_Source material_:
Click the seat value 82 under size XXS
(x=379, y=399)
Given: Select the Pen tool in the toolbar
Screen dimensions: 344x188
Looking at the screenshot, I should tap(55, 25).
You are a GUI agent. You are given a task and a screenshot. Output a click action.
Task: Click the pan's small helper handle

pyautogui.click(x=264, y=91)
...
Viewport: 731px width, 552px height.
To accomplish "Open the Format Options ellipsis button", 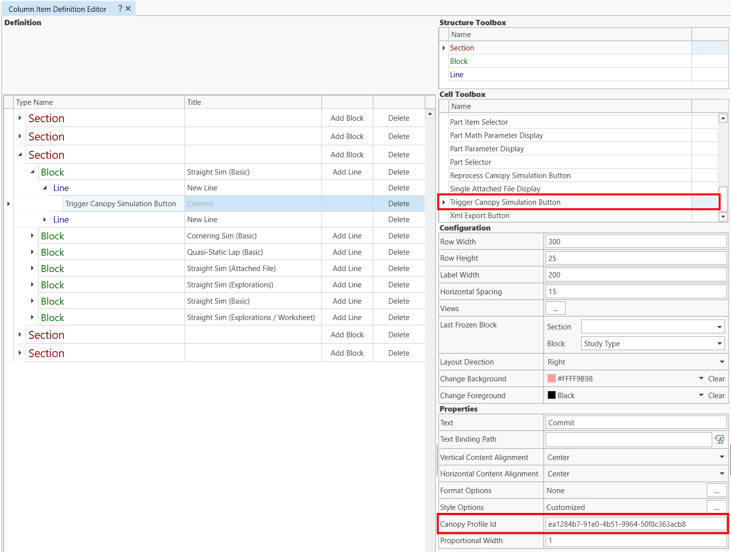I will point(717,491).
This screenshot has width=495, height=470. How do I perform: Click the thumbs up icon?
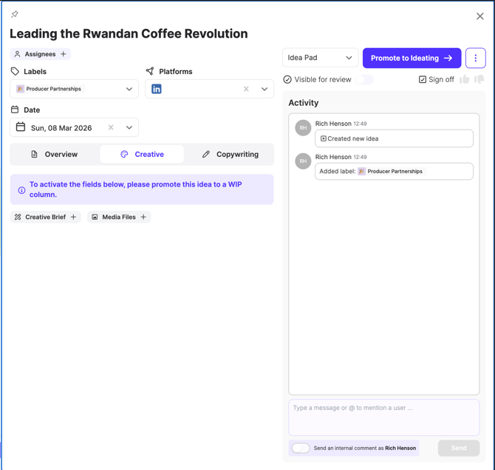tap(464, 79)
--
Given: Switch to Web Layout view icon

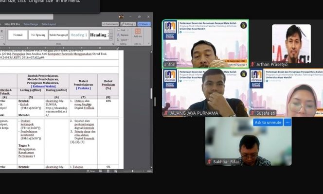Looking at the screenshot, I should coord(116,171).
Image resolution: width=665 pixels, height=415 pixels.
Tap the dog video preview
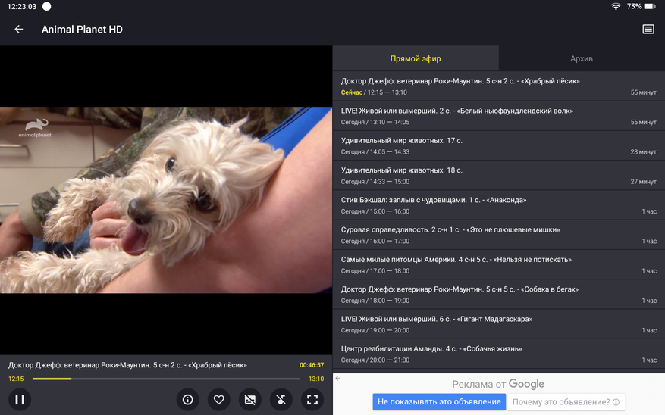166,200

_Exercise directions_: Write out exactly the lines that fall from the line with "Click the seat value 82 under size XXS" to the line with "You are a GUI" in the records above, keeping both ends.

_Result_:
Click the seat value 82 under size XXS
(x=379, y=399)
Given: Select the Pen tool in the toolbar
Screen dimensions: 344x188
Looking at the screenshot, I should tap(55, 25).
You are a GUI agent. You are given a task and a screenshot. Output a click action.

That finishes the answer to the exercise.